Table of Contents


Text analytics features in Pega Platform

The Pega Platform provides a collection of features that you can use to process and structure text data from social media platforms:

  • Sentiment analysis – Detects and analyzes the feelings (attitudes, emotions, opinions) that characterize a unit of text, for example, to find out whether a product review was positive or negative.
  • Classification analysis – Assigns one or more classes or categories to a text sample to make it easier to manage and sort.
  • Intent analysis – Determines whether the content that you analyzed in your application was produced with any underlying intention, for example, whether a person is likely to buy your product or wants to complain.
  • Entity extraction analysis – Extracts named entities from text data and assigns the detected entities to predefined categories such as names of organizations, locations, people, quantities, or values.

Depending on the language of the analyzed content, various Pega Platform features help you to obtain accurate analysis results.

To view the full list of supported languages and the corresponding supported features, see Text analysis features per language.

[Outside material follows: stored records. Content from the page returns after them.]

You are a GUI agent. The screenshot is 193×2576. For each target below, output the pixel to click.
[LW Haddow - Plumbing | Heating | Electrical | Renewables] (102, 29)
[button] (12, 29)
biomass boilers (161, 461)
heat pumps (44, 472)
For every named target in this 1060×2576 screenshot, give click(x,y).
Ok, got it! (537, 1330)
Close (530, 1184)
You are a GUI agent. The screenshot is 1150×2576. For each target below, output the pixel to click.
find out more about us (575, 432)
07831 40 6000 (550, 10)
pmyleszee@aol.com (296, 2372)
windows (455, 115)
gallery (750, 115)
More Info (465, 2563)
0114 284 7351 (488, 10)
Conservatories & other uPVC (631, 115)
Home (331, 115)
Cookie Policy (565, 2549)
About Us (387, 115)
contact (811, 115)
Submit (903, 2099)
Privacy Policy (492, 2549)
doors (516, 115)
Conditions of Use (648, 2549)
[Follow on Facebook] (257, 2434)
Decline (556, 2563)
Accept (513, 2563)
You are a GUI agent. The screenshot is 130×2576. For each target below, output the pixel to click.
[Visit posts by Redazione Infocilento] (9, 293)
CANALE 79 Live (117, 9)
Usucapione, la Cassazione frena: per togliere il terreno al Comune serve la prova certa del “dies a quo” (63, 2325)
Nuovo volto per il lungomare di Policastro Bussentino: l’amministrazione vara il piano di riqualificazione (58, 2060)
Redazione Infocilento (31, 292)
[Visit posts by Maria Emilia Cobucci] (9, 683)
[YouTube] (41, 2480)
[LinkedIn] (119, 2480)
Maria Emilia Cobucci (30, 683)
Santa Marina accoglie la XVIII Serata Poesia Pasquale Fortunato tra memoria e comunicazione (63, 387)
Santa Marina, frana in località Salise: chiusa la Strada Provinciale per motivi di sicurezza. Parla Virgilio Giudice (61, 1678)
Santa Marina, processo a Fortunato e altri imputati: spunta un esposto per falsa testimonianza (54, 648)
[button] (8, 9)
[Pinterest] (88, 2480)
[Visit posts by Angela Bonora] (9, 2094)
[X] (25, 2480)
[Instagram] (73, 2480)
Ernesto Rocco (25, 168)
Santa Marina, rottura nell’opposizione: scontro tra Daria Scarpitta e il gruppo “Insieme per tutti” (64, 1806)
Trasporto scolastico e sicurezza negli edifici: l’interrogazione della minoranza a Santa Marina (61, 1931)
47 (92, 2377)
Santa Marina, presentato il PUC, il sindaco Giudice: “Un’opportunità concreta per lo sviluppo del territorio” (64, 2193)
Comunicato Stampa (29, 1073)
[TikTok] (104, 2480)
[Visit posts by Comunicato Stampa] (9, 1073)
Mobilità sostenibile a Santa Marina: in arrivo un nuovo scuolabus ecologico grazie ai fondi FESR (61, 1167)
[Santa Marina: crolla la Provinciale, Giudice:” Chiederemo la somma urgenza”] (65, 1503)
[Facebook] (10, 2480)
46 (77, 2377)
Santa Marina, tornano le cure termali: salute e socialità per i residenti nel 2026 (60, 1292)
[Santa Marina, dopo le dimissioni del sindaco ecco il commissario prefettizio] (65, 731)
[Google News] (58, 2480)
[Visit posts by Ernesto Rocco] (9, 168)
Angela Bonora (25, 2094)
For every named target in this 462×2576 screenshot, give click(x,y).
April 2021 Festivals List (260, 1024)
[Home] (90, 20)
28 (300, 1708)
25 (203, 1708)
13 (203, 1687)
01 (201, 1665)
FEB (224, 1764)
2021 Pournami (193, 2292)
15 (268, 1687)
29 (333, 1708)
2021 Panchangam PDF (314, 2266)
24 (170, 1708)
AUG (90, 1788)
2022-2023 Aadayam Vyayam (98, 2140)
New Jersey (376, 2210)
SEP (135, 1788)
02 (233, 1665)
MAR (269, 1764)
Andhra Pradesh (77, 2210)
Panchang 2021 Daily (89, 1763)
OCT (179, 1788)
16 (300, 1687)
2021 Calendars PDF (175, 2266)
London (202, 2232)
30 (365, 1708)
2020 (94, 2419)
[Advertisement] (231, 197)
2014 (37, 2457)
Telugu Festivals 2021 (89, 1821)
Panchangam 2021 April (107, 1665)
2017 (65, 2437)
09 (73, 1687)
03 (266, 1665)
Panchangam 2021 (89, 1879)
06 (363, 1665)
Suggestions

This spreadsheet contains the following columns for each language in the list:

  • Sentiment model – Indicates whether you can configure and train a machine learning model for sentiment analysis.
  • Classification
    • Stemmer – Indicates whether the process of reducing inflected or derived words to the word stem is part of the text analysis process. For example, for the words fishing, fished, and fisherman, the stem is the word fish.
    • Lemmatizer – Indicates whether the process of grouping the inflected forms of a word so that they can be analyzed as a single item (lemma) is part of the text analysis process. For example, the word bad is the lemma of worse and worst.
      Stemmer misses the mapping of worse to bad, which requires contextual knowledge about the language that is provided by the lemmatizer. The lemmatizer ensures that the analysis is more accurate, but it requires more real-time processing than the stemmer.
    • Word-based – Indicates whether you can perform rule-based classification analysis by uploading a CSV file that contains a taxonomy as part of a Text Analyzer rule.
    • Model-based – Indicates whether you can create and use a classification model for text analysis. You create a model by uploading a predefined set of text samples with assigned categories, selecting the training and testing sample, and training that model. You can upload your model as part of a Text Analyzer rule.
    • Spelling checker – Indicates whether a Decision Data rule that contains a spelling checker is available.
  • Entity extraction
    • Rule/script/custom – Indicates whether rule-based entity extraction is available. By using this type of entity extraction, you can extract entities whose names are based on a certain pattern or that are part of a set of dictionary terms (for example, names of Apple products, company ID numbers, and so on).
    • Model-based – Indicates whether model-based entity extraction is available. By using this type of entity extraction, you can obtain, from the text, the entities whose names are not limited by any patterns or dictionaries (for example, names of organizations, people, and so on).
  • Intent analysis – Indicates whether intent analysis is available.